This plan also allowed the S-4 to continue to update the TIL and validate the data entered without overloading its shop.

Another part of the reporting phase is building logistics common operational pictures (LCOPs). BCS3 and LRT are great tools, but what they collect is just data without a way to depict the information for the commander. An LCOP formulates data into a relevant information package that a commander can use to make a decision.

Relevant LCOPs include locations of containers and equipment during deployment and redeployment, status and locations of supply points, route statuses, and convoy management. None of these LCOPs are outdated PowerPoint slides briefed days or hours after the fact; they are live and constantly updated within minutes. Units, sections, and operations centers can build these LCOPs as OpViews and send them to all BCS3s so that everyone can use them. [OpViews is a tool in BCS3 that takes a picture of the map, icons, and data that you want to allow another user in the BCS3 system to see. It keeps the operator from having to build the same picture himself.]

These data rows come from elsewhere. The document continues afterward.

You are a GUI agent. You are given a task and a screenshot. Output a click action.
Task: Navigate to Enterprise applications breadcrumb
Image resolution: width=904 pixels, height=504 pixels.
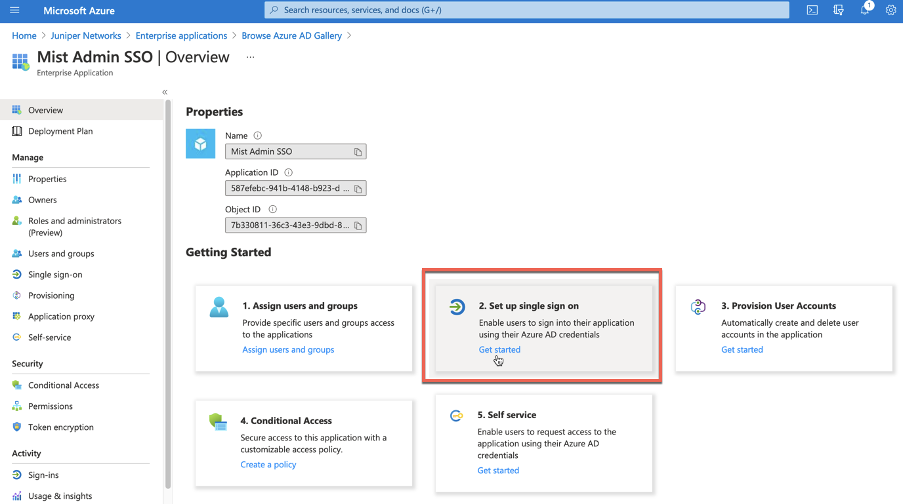[x=181, y=36]
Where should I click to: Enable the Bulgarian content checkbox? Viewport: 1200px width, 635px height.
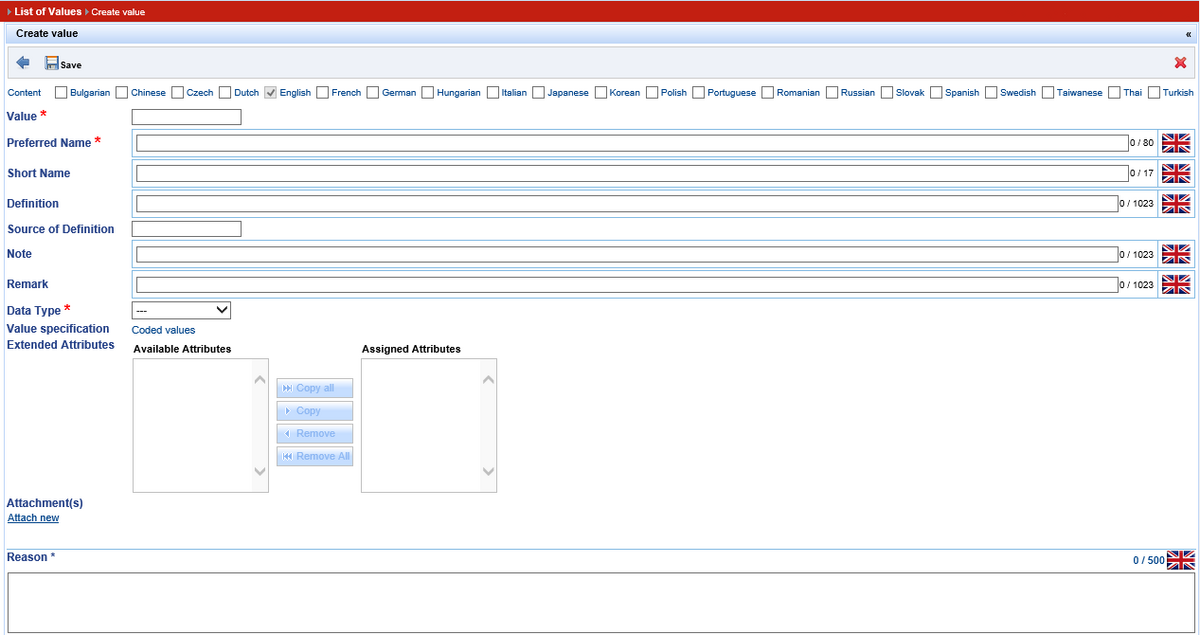click(61, 93)
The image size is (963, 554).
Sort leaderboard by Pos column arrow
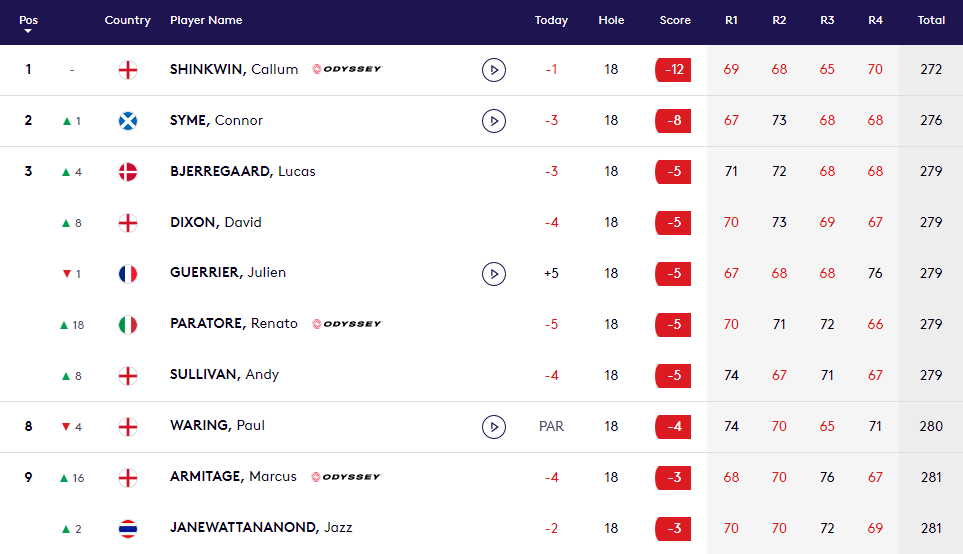[x=28, y=31]
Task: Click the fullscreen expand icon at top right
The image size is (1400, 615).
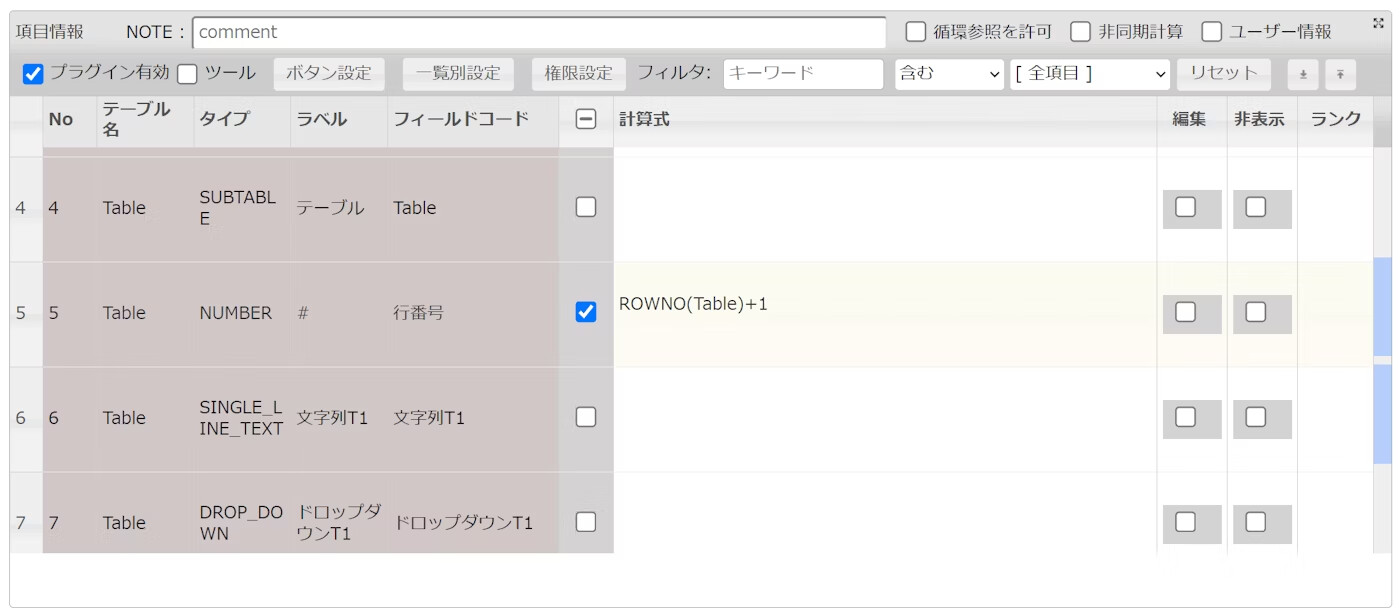Action: [x=1379, y=23]
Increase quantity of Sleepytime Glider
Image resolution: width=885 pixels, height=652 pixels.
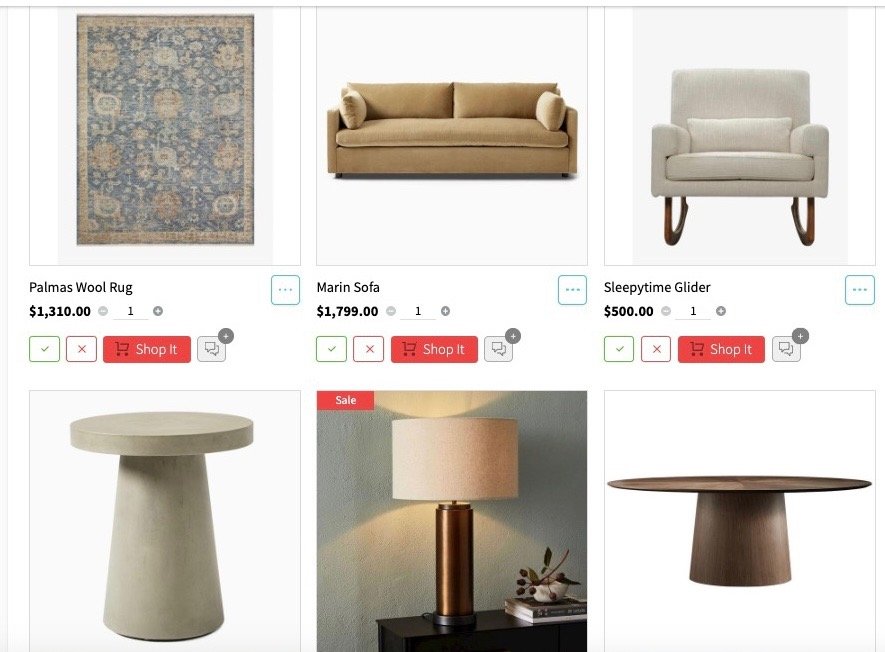click(721, 311)
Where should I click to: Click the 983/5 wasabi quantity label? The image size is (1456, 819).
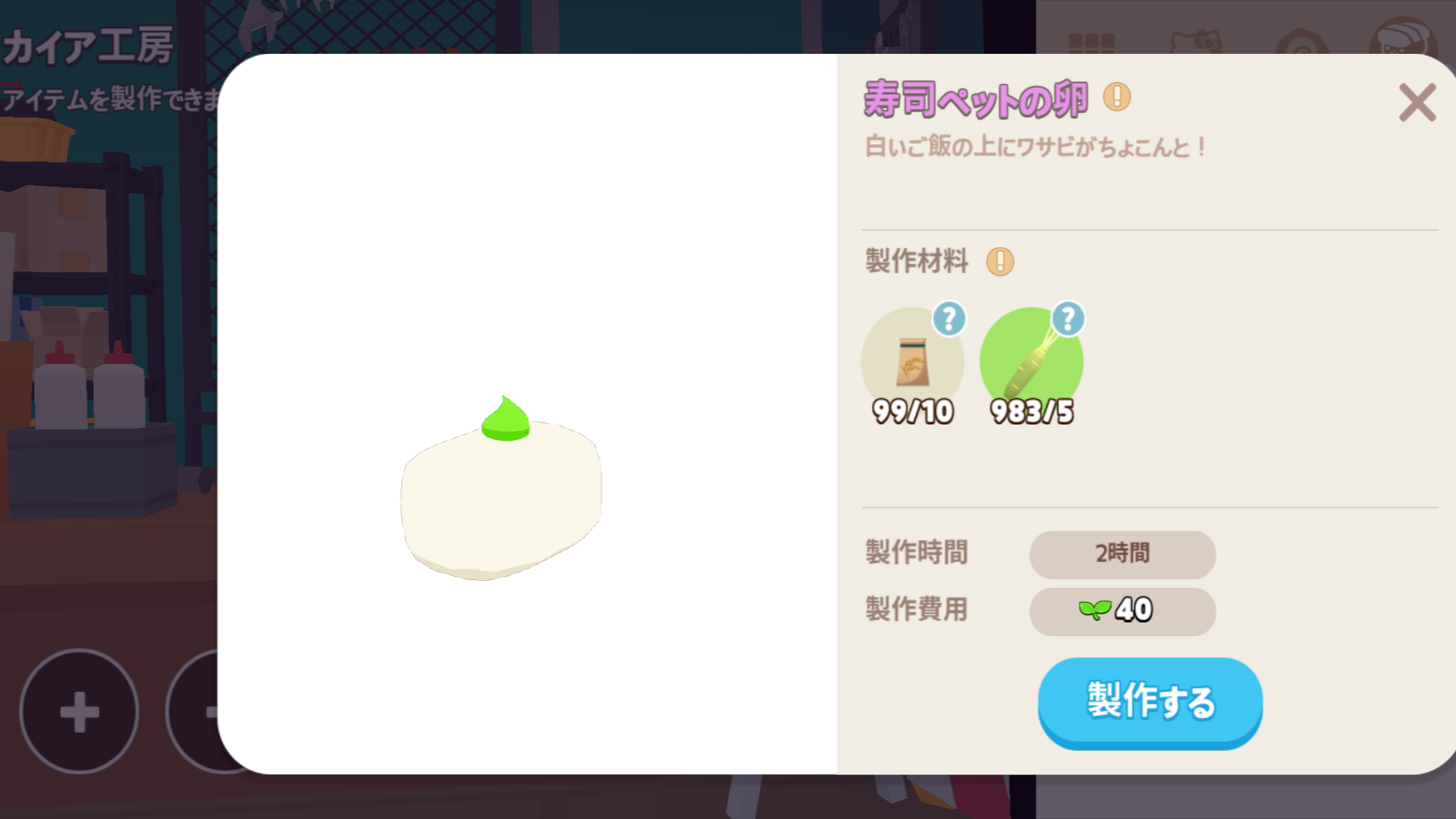point(1032,412)
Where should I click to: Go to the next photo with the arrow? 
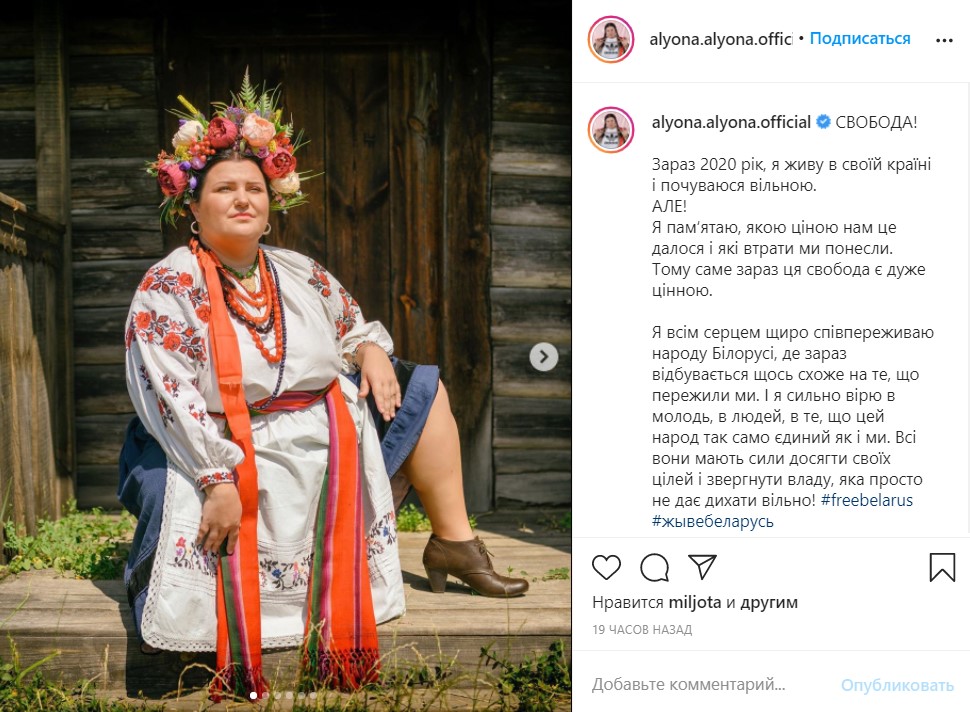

ASSESSMENT PHASE. In this phase, the 45th Sustainment Brigade used the working group to analyze the amount of time that BCS3 took subordinate units away from their missions before LRT implementation. The 45th Sustainment Brigade found that reporting took 10 minutes for a company clerk to input his status in LRT, which precluded the need to have extensive email traffic because only certain people could access the report on their computers. Anyone in the brigade or battalion who had LRT on his computer could immediately access LRT to view the logistics posture. Staff sections did not need to copy and paste over data into a higher unit rollup.

Additionally, the brigade found that companies no longer submitted logistics reports for several supplies without an accurate picture of their status. One significant issue was how much ammunition the companies had on hand. Several companies had excess ammunition that a commander could transfer to another unit or turn in as excess for retrograde.

The goal of any staff is to give its commander the best and most accurate picture of the operational environment so that the commander can command his subordinate units and make timely and accurate decisions. A commander can choose to enforce outdated systems that cause his subordinates to spend more time providing that picture, or he can use the best systems available. I believe that BCS3 provides that system with timely, accurate, and efficient reporting.

The 45th Sustainment Brigade wanted to implement this system into daily operations. I believe we accomplished the basics and hope that you can learn from our efforts to do the same in your unit.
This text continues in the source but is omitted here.